Data listing »
•••••

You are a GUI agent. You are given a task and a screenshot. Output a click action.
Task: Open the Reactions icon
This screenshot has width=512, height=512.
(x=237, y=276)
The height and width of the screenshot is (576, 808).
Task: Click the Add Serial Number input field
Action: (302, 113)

•••••

Only the line that contains "Task: Open the Reactions icon" and the lines after it, through the end of the data above, are to be repeated exactly.

Task: Open the Reactions icon
This screenshot has width=512, height=512.
(x=237, y=276)
The height and width of the screenshot is (576, 808).
Task: Click the Add Serial Number input field
Action: (302, 113)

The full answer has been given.